Senator quits over corruption probe
Arthur Sinodinos. Picture: AAP

Just over two weeks from the WA Senate repeat election, the Abbott Government has lost its first minister amid a corruption probe.

Assistant treasurer Arthur Sinodinos stepped down yesterday, saying he did not want the Government's work to be distracted by a "sideshow".

But Labor has vowed to pursue the Prime Minister over the matter, with Opposition Leader Bill Shorten claiming Tony Abbott knows more about the affair than he is willing to reveal.

As well as embarrassing the Liberals ahead of the April 5 poll, Senator Sinodinos' departure from the ministry leaves a big hole in the Government's economic team seven weeks from its first Budget.
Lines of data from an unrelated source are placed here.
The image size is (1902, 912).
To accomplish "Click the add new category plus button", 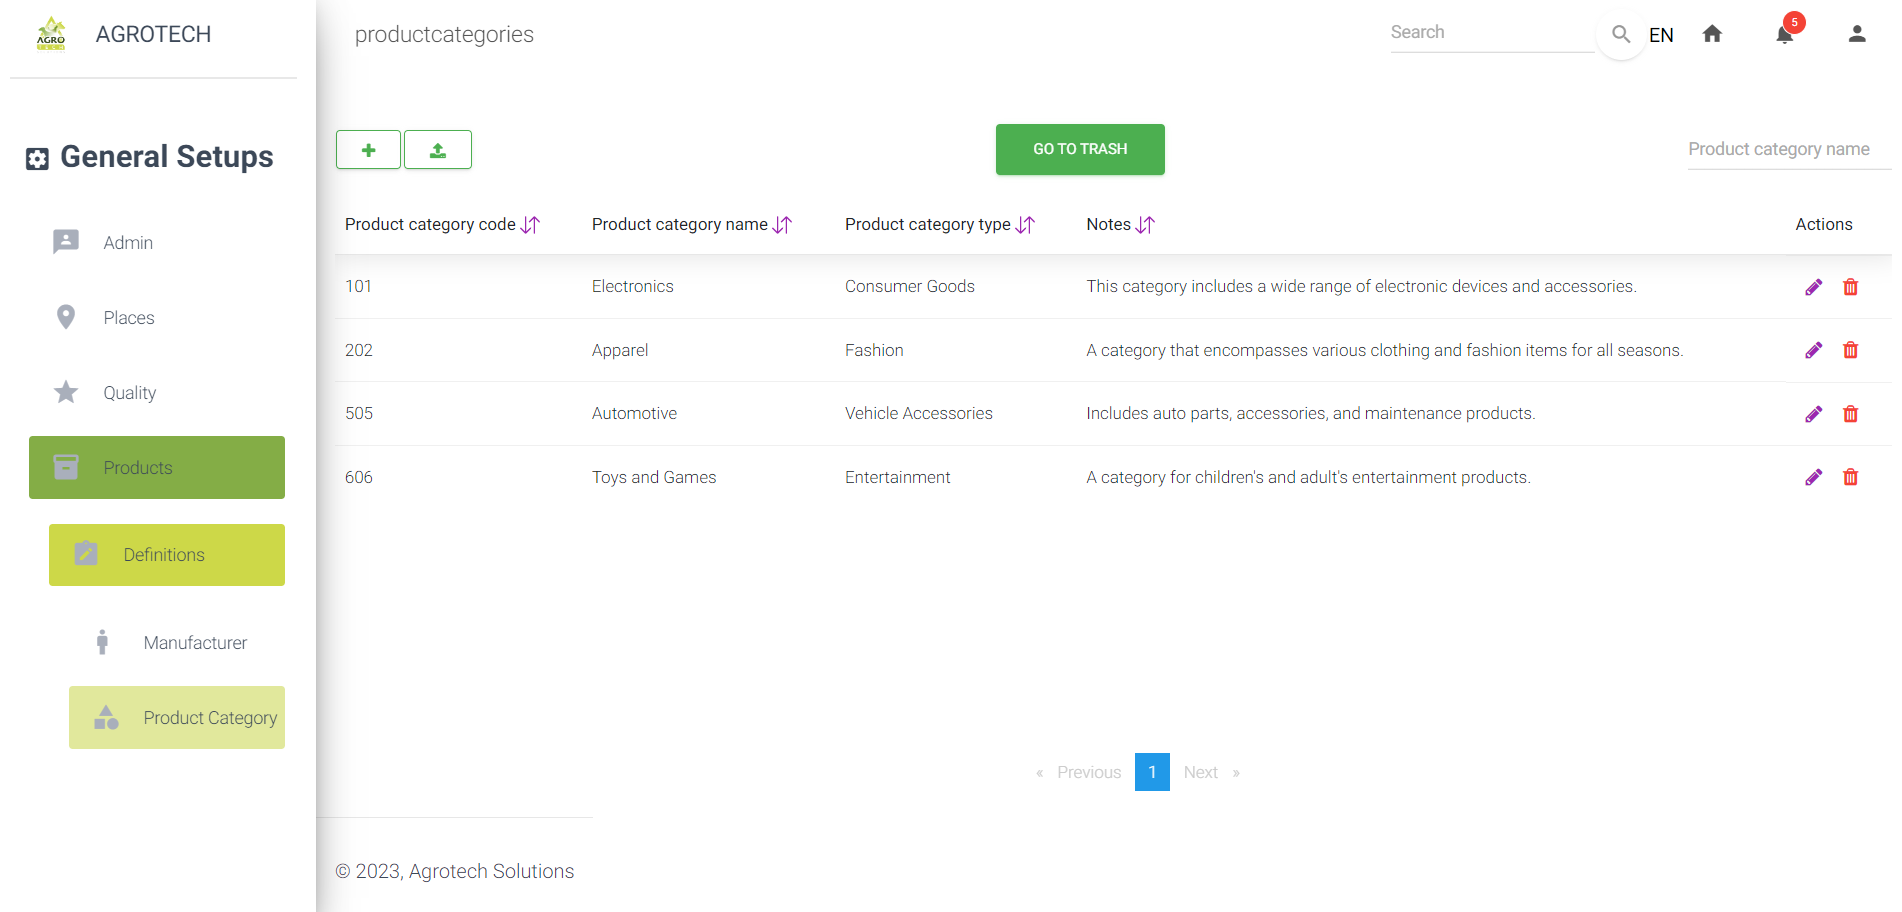I will pyautogui.click(x=368, y=150).
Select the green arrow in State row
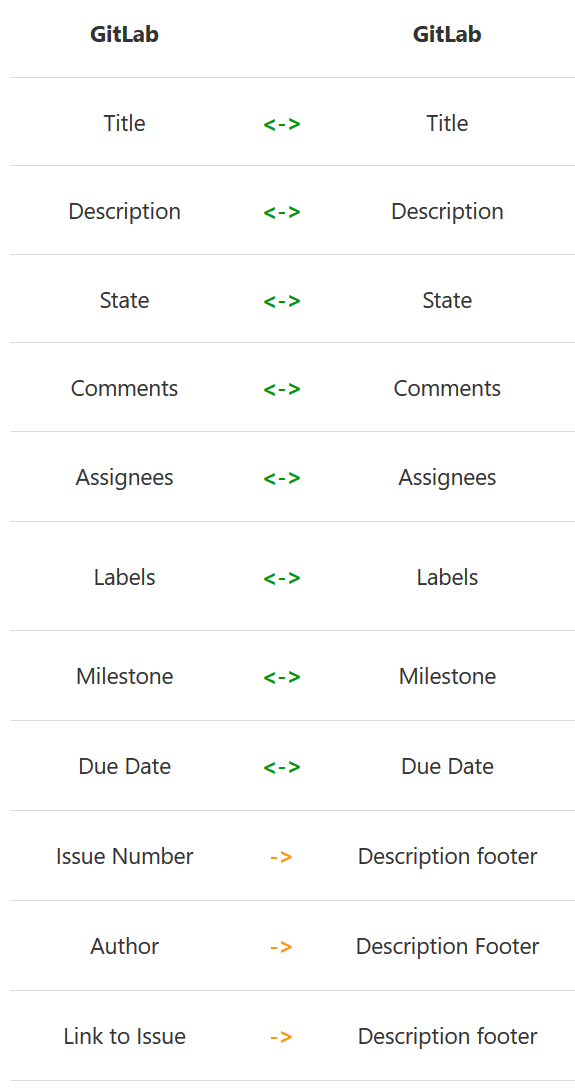The width and height of the screenshot is (575, 1090). pos(282,301)
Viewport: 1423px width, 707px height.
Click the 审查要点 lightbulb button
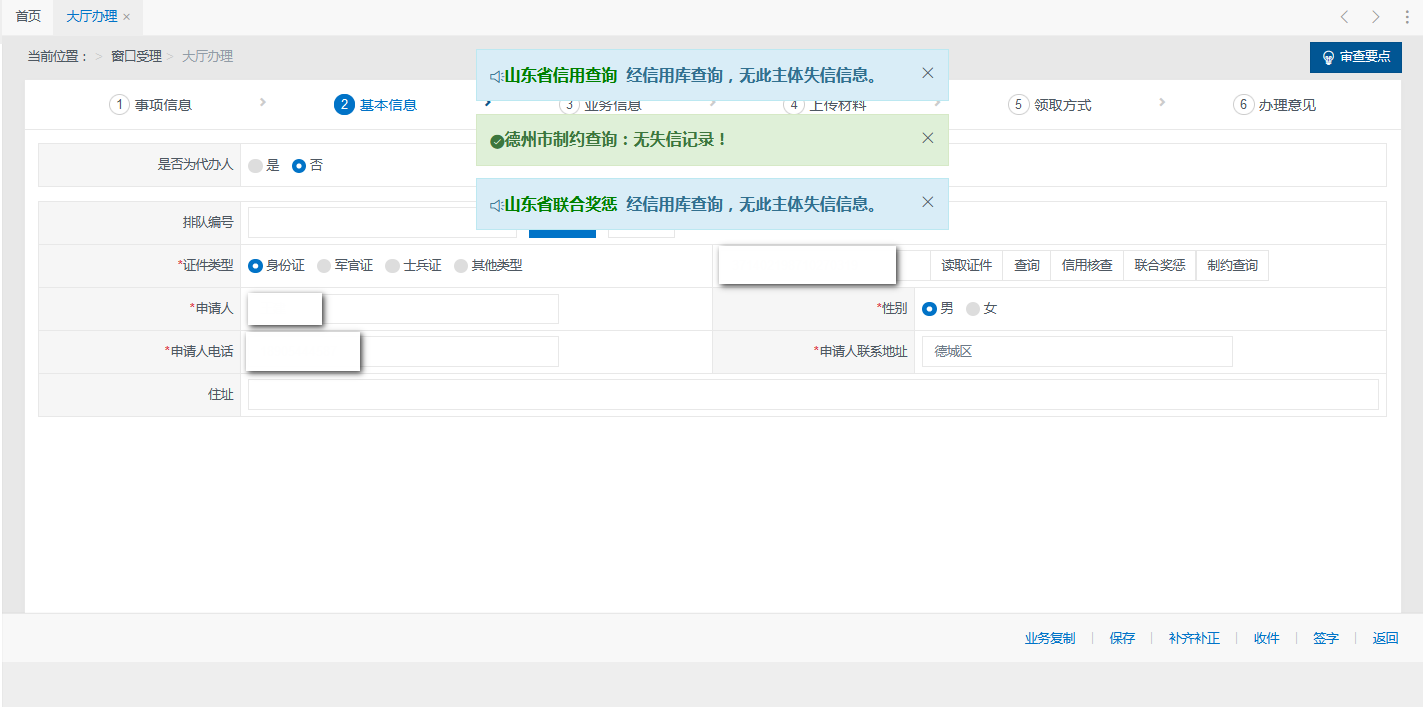click(x=1355, y=57)
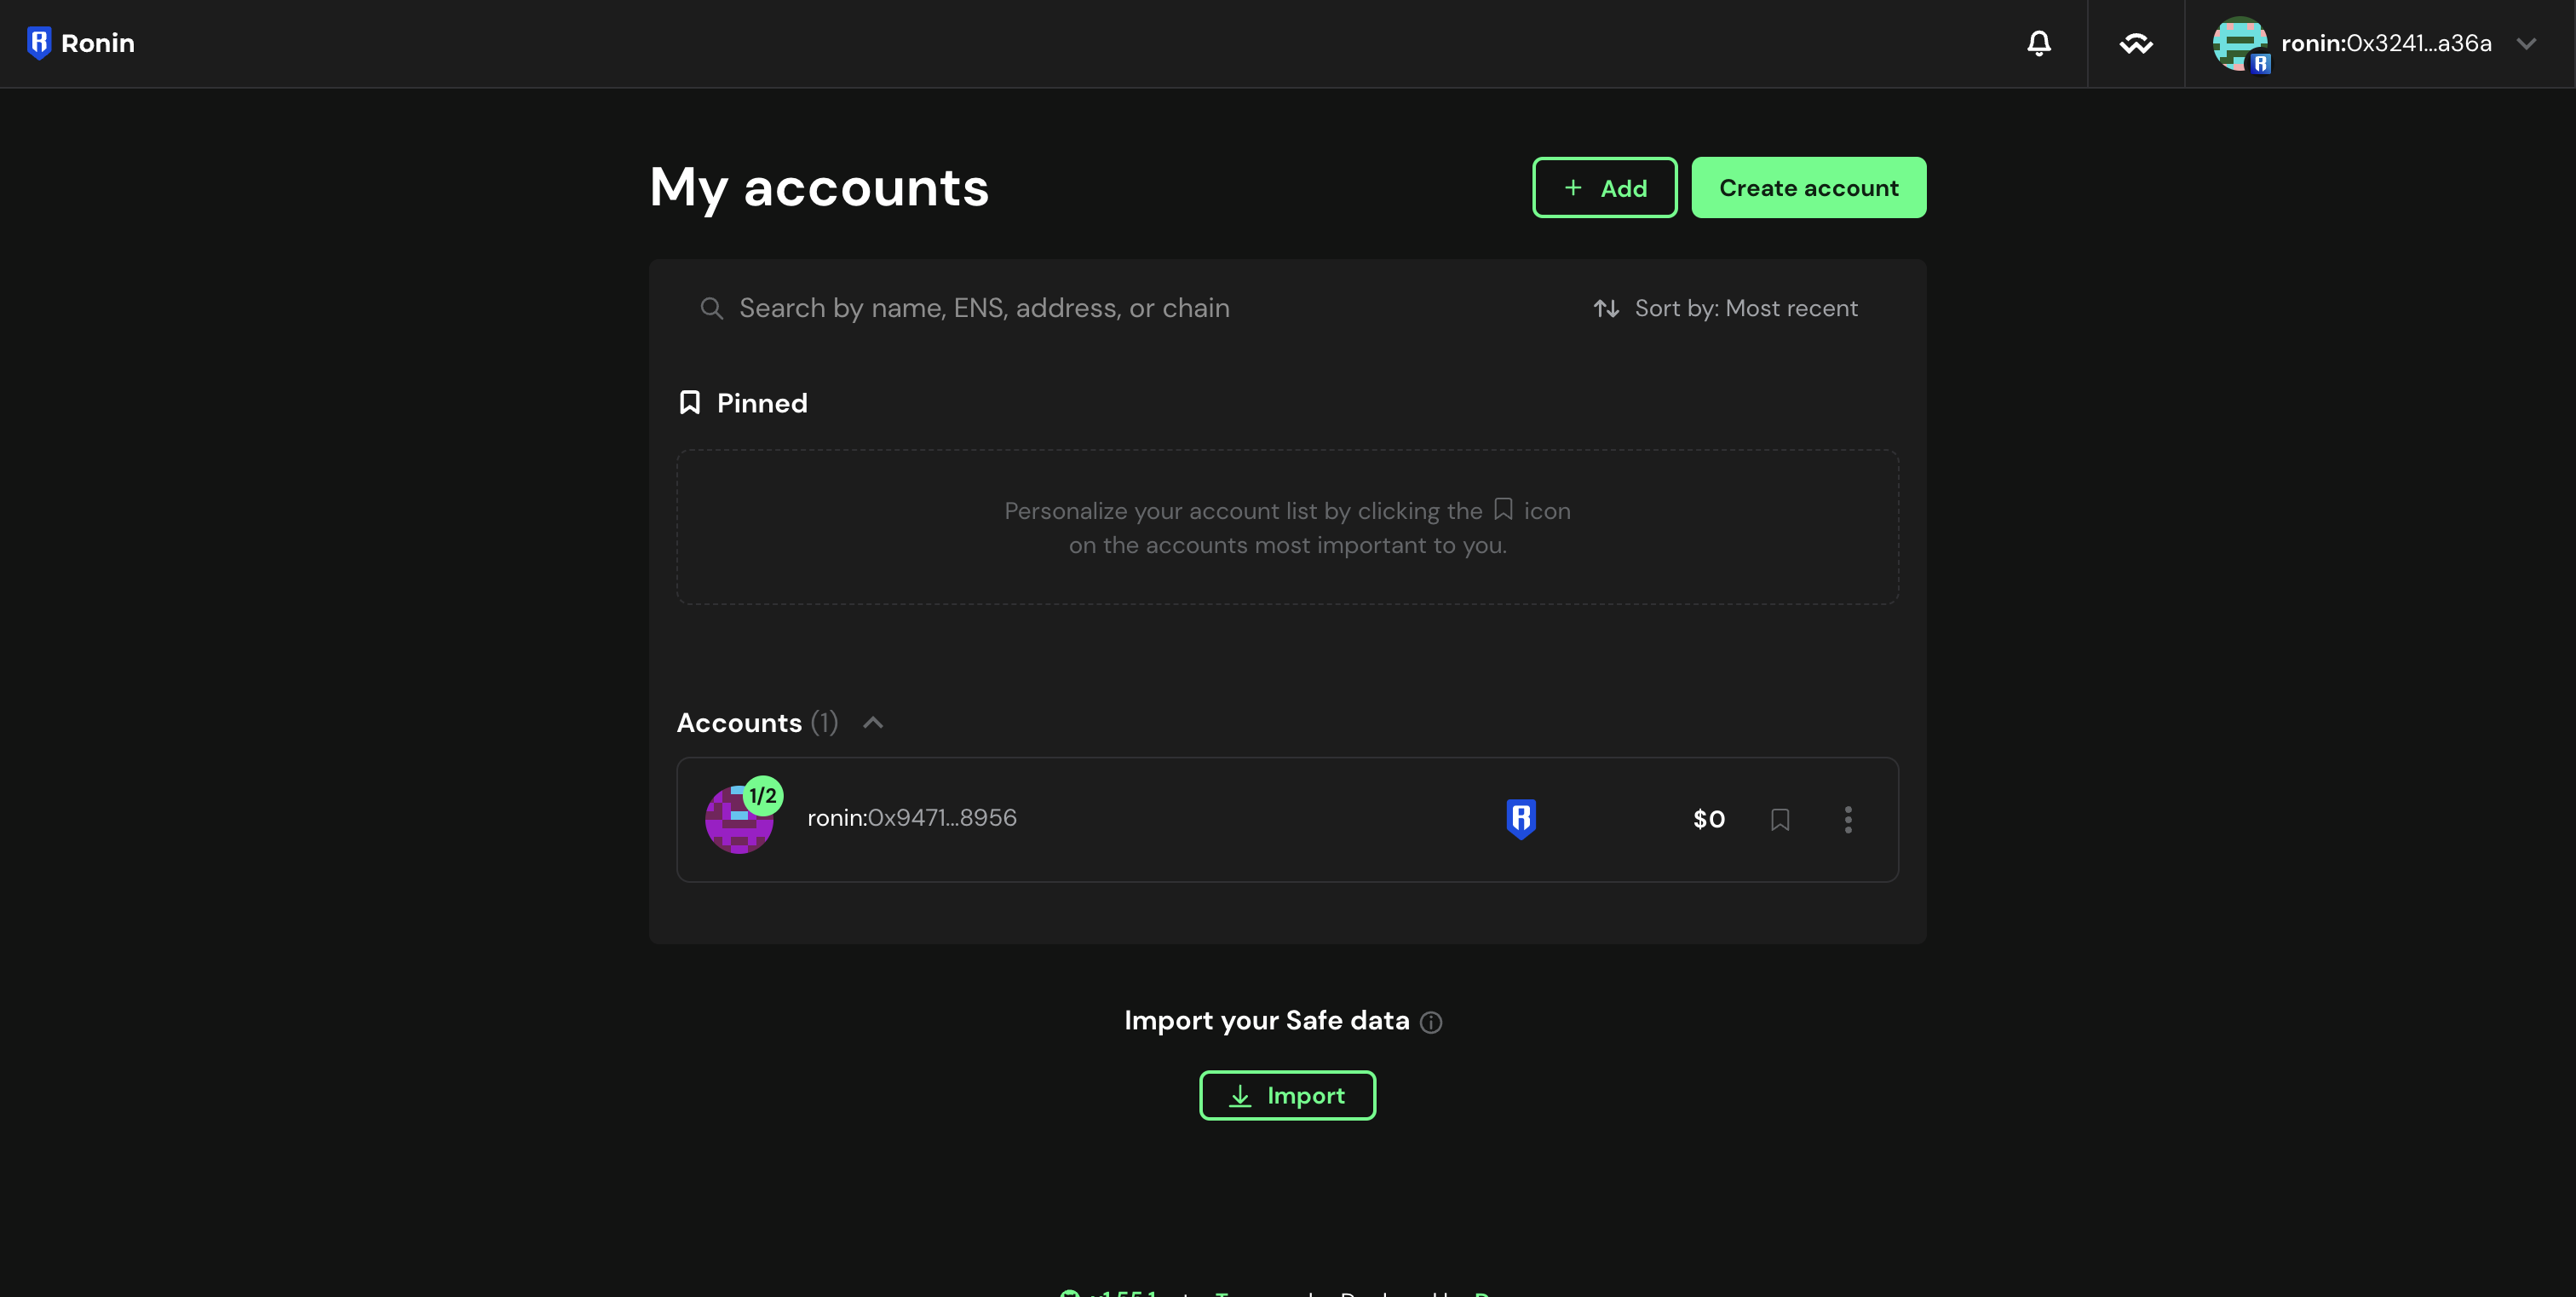Expand the wallet dropdown chevron in header
The image size is (2576, 1297).
(2527, 43)
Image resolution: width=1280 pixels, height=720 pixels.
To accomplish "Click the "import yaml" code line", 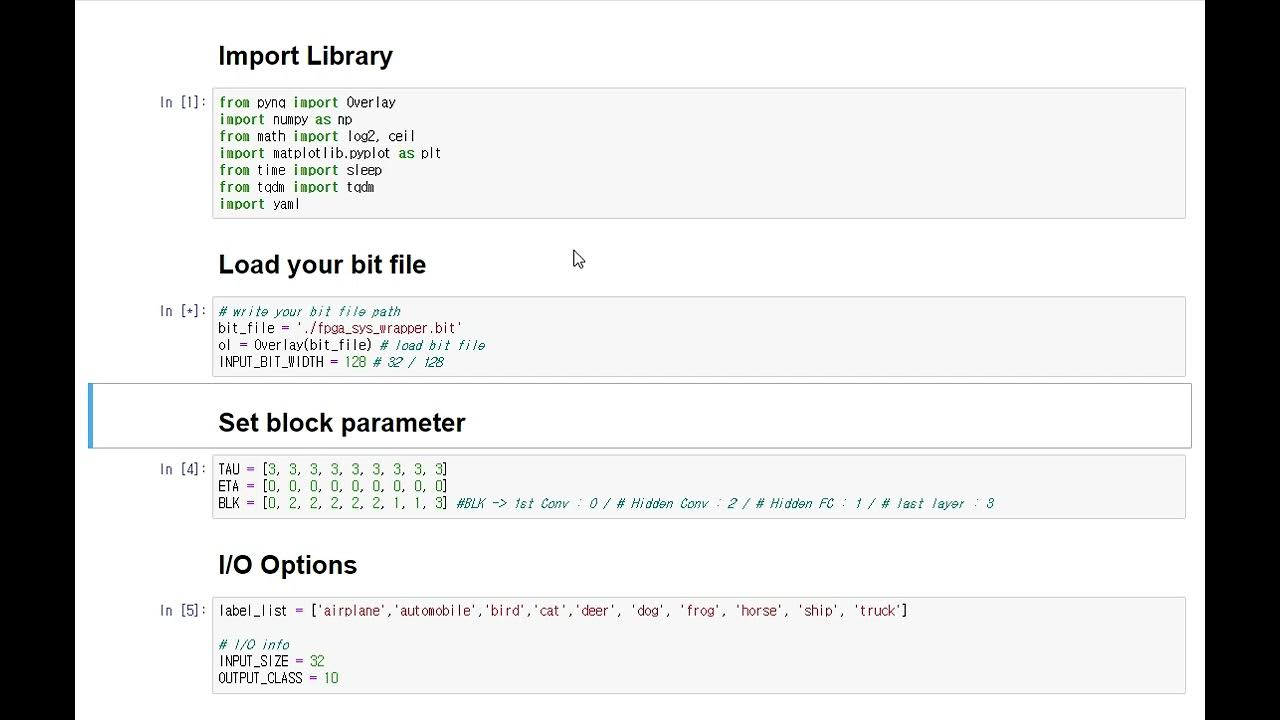I will pyautogui.click(x=259, y=204).
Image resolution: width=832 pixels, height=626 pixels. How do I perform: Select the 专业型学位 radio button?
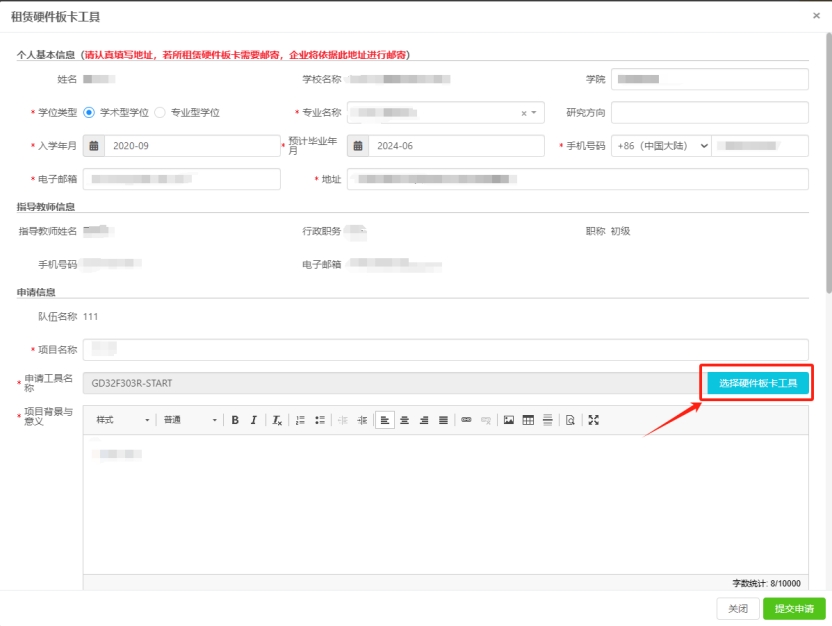pyautogui.click(x=160, y=113)
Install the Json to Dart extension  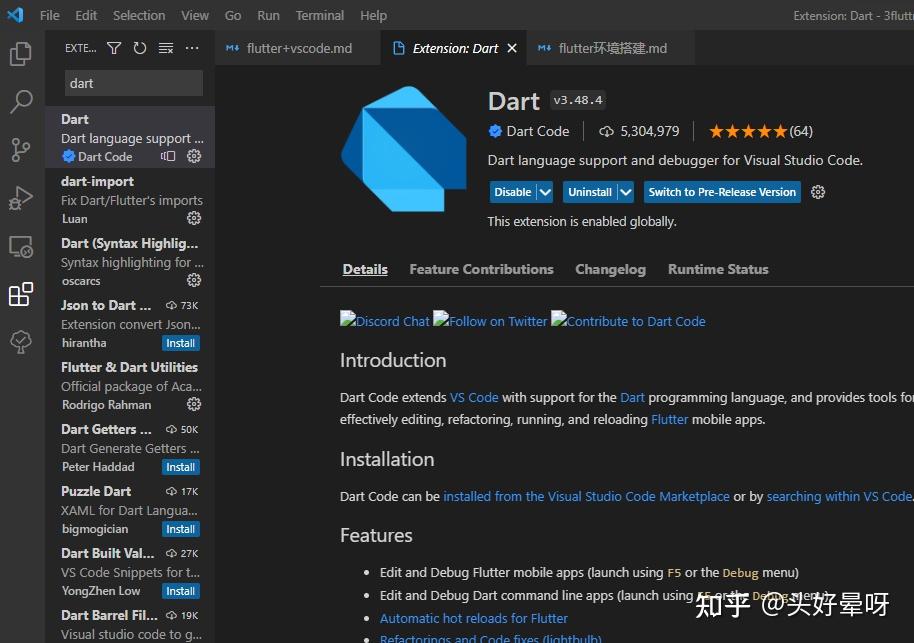[x=180, y=342]
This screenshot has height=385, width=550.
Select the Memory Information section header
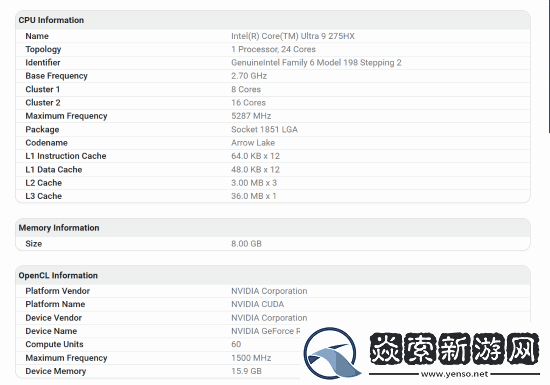(59, 228)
Finance Minister Mathias Cormann will assume his responsibilities.

The NSW Independent Commission Against Corruption is investigating the dealings of Australian Water Holdings, which paid Senator Sinodinos $200,000 a year for working two hours a week as director and then as its chairman.

The ICAC hearing was told on Monday that Senator Sinodinos stood to pocket up to $20 million in shares from a contract between AWH and the Sydney Water Corporation and that he was employed to open doors with the Liberal Party.

In the period that Senator Sinodinos was AWH director, the company gave more than $75,000 to the NSW Liberal Party of which Senator Sinodinos was treasurer.

He has denied any knowledge of the donations.

Senator Sinodinos has said he was "shocked and disappointed" to learn of AWH's financial links with disgraced Labor powerbroker Eddie Obeid, despite Mr Obeid's son and nephew being employed by the company.

Yesterday, while Labor used Parliament to demand he explain alleged discrepancies in his story, Senator Sinodinos visited Mr Abbott to inform him he would step down.

"I do not want this sideshow to be an unnecessary distraction to the important work of the Government which I am proud to serve," Senator Sinodinos told the Senate. Mr Abbott said Senator Sinodinos, John Howard's former chief of staff, had done the "right and decent thing" in stepping aside.

He said he looked forward to Senator Sinodinos' "restoration" to the ministry but confirmed he would not draw on his ministerial salary or receive any ministerial entitlements.

Mr Shorten said Mr Abbott had failed to articulate why on Tuesday he could have full confidence in Senator Sinodinos but by yesterday was content to see him step down.